## begin THE DATA

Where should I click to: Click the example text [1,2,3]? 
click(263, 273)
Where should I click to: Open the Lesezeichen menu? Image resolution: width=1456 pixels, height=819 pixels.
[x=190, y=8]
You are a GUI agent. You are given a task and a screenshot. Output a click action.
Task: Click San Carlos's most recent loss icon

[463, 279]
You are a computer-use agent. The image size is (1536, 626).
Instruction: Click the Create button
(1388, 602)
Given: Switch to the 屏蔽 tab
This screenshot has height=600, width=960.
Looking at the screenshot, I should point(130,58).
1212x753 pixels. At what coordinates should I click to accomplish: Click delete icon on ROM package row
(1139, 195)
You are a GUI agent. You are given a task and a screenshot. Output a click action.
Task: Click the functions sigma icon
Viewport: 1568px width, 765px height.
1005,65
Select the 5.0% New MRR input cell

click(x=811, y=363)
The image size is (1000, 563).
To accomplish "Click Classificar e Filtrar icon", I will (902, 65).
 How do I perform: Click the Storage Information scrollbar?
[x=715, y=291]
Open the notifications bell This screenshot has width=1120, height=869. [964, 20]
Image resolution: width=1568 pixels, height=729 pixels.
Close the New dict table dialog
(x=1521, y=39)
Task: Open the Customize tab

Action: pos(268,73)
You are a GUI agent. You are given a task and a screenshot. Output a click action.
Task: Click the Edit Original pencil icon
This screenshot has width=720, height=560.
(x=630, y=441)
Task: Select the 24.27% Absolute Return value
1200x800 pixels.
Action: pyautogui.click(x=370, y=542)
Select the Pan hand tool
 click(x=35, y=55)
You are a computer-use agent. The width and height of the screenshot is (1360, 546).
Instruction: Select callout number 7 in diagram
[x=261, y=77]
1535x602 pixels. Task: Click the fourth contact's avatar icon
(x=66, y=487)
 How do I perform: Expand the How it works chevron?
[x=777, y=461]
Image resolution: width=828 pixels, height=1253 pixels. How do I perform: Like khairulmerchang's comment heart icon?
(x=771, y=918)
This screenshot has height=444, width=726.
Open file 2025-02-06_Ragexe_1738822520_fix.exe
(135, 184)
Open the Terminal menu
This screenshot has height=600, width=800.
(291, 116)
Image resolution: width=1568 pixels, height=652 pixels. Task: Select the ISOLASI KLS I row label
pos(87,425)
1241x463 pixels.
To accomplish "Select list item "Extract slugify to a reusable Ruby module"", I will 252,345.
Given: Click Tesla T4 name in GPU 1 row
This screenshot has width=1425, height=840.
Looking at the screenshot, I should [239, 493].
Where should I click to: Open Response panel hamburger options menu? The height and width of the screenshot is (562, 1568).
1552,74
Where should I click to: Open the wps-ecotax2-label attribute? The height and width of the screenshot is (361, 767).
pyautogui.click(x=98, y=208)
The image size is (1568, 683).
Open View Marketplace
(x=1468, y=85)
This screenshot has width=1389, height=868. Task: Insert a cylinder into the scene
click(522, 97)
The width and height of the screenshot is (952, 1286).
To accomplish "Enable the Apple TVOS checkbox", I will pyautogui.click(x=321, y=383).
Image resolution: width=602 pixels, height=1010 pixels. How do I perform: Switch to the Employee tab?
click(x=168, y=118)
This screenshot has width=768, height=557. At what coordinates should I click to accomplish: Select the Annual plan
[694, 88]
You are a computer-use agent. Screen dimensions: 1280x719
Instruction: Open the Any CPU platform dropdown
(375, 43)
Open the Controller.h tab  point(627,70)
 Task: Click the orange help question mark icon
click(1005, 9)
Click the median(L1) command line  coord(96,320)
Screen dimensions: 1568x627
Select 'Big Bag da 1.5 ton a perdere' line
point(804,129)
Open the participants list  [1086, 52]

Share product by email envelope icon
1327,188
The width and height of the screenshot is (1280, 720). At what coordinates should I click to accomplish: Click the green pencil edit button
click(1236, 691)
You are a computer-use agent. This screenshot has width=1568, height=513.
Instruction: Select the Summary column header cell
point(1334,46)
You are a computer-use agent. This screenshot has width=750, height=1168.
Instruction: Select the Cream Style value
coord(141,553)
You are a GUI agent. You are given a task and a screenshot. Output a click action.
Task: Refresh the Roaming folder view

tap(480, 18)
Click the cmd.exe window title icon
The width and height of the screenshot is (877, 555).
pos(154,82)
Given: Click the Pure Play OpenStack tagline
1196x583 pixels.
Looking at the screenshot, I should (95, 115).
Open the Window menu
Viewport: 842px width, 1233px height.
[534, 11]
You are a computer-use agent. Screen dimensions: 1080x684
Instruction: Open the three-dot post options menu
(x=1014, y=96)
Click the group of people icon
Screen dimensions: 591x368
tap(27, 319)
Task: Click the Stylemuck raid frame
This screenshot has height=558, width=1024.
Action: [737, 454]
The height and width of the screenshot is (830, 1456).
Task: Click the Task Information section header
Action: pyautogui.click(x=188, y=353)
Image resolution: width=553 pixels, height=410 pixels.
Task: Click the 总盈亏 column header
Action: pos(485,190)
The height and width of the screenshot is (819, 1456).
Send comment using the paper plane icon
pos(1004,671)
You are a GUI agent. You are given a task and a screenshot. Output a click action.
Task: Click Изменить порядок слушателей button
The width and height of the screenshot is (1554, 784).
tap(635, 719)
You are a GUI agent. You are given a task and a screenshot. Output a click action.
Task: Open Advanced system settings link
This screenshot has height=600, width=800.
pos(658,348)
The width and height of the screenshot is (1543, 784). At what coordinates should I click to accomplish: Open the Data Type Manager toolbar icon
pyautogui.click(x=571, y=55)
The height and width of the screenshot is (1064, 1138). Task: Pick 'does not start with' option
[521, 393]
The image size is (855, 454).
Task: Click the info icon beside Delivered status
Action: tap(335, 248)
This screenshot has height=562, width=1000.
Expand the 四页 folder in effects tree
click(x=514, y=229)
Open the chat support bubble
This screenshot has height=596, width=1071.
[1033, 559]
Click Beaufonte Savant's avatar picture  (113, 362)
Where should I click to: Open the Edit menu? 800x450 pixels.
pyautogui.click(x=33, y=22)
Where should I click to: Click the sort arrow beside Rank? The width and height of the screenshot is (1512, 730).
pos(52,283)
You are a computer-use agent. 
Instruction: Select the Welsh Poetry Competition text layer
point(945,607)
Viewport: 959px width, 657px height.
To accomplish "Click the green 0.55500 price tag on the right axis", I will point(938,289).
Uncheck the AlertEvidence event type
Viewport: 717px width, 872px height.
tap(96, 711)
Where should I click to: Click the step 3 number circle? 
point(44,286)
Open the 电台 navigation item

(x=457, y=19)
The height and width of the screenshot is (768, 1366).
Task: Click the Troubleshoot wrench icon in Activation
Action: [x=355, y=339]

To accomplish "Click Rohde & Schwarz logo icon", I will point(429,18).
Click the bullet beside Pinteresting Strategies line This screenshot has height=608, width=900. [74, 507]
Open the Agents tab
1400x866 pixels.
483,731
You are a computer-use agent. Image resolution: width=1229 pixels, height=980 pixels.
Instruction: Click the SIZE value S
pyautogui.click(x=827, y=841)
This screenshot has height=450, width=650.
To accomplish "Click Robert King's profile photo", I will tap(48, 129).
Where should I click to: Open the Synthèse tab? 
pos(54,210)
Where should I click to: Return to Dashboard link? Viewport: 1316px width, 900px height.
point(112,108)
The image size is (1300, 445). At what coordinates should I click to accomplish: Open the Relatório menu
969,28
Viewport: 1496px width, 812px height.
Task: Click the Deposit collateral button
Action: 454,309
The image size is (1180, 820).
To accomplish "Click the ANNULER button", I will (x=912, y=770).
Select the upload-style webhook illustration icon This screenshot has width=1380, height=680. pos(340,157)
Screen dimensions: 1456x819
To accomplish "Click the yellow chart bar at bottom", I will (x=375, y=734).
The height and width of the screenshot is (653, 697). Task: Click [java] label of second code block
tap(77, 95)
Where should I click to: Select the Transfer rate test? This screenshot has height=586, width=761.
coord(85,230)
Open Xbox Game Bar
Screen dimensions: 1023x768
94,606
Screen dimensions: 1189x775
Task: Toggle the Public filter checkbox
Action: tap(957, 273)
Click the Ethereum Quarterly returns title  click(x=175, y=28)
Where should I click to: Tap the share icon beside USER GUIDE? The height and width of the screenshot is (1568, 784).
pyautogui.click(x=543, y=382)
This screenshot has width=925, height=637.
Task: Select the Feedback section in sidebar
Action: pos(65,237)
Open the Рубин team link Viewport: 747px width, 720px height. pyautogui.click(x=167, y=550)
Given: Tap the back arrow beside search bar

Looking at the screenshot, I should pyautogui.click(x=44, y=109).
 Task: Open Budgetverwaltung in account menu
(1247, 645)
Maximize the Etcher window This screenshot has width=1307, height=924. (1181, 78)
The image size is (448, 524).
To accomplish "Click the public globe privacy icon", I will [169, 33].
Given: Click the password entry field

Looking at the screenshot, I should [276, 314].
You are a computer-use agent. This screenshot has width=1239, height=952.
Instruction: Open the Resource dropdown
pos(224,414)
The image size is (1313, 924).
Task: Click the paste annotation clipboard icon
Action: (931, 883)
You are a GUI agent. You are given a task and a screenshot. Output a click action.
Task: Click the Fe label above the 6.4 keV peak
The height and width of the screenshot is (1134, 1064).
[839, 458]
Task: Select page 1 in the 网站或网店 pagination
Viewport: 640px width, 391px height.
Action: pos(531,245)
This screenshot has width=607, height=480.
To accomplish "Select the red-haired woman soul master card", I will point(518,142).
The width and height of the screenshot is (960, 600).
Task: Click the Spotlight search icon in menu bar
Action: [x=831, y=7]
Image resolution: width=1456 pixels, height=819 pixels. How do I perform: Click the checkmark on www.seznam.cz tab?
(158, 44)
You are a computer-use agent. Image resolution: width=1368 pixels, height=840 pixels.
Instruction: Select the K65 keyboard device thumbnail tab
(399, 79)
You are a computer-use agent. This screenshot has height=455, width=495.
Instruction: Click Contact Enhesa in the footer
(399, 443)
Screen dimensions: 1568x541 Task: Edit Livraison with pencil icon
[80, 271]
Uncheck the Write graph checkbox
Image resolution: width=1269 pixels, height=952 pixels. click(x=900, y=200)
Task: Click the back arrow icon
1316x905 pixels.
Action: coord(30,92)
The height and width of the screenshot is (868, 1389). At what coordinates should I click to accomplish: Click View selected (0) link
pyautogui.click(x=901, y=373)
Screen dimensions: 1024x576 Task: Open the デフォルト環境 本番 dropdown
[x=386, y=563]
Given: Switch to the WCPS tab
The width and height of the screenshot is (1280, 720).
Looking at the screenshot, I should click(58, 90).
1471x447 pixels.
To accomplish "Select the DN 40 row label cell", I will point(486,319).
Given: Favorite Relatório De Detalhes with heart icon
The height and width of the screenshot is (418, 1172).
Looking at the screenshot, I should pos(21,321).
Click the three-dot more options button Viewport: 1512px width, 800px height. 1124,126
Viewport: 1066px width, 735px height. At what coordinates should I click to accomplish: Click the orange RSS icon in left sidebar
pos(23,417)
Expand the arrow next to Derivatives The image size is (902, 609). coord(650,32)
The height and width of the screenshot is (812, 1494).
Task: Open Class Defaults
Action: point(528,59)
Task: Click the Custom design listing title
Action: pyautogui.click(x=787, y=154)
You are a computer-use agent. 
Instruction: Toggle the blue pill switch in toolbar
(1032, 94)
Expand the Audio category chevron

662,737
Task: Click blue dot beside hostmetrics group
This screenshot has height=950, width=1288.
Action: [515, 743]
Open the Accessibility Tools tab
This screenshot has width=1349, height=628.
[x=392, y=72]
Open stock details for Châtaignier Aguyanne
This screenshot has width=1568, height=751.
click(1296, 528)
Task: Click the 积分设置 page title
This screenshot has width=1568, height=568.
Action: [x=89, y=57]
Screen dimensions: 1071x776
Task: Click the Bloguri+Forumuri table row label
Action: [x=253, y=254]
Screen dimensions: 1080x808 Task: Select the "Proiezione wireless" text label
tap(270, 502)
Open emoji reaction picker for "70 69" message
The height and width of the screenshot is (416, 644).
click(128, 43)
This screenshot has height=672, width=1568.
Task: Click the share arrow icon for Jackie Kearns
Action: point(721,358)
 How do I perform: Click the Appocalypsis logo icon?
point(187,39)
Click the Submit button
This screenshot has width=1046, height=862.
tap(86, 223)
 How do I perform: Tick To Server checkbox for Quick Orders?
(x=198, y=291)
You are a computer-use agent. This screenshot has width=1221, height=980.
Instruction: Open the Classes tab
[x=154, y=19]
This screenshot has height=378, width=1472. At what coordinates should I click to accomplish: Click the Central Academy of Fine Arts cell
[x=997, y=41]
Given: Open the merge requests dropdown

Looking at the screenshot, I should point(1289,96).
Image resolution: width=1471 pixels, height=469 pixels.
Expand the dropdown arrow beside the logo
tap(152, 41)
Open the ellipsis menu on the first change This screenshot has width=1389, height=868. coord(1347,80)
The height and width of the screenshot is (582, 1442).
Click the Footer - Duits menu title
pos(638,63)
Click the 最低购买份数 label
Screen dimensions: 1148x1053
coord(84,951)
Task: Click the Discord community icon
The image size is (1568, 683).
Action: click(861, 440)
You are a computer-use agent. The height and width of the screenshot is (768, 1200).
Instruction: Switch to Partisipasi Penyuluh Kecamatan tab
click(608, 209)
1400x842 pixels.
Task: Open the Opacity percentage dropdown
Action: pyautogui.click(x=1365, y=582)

## end THE DATA

▶ [PROBLEM STATEMENT]
Copy out the records word for word, from the first line up to and including the line with "(x=1521, y=39)".

▶ [OUTPUT]
Where should I click to: Click the example text [1,2,3]? 
click(263, 273)
Where should I click to: Open the Lesezeichen menu? Image resolution: width=1456 pixels, height=819 pixels.
[x=190, y=8]
You are a GUI agent. You are given a task and a screenshot. Output a click action.
Task: Click San Carlos's most recent loss icon

[463, 279]
You are a computer-use agent. The image size is (1536, 626).
Instruction: Click the Create button
(1388, 602)
Given: Switch to the 屏蔽 tab
This screenshot has height=600, width=960.
Looking at the screenshot, I should point(130,58).
1212x753 pixels. At what coordinates should I click to accomplish: Click delete icon on ROM package row
(1139, 195)
You are a GUI agent. You are given a task and a screenshot. Output a click action.
Task: Click the functions sigma icon
Viewport: 1568px width, 765px height.
1005,65
Select the 5.0% New MRR input cell

click(x=811, y=363)
The image size is (1000, 563).
To accomplish "Click Classificar e Filtrar icon", I will (902, 65).
 How do I perform: Click the Storage Information scrollbar?
[x=715, y=291]
Open the notifications bell This screenshot has width=1120, height=869. [964, 20]
Image resolution: width=1568 pixels, height=729 pixels.
Close the New dict table dialog
(x=1521, y=39)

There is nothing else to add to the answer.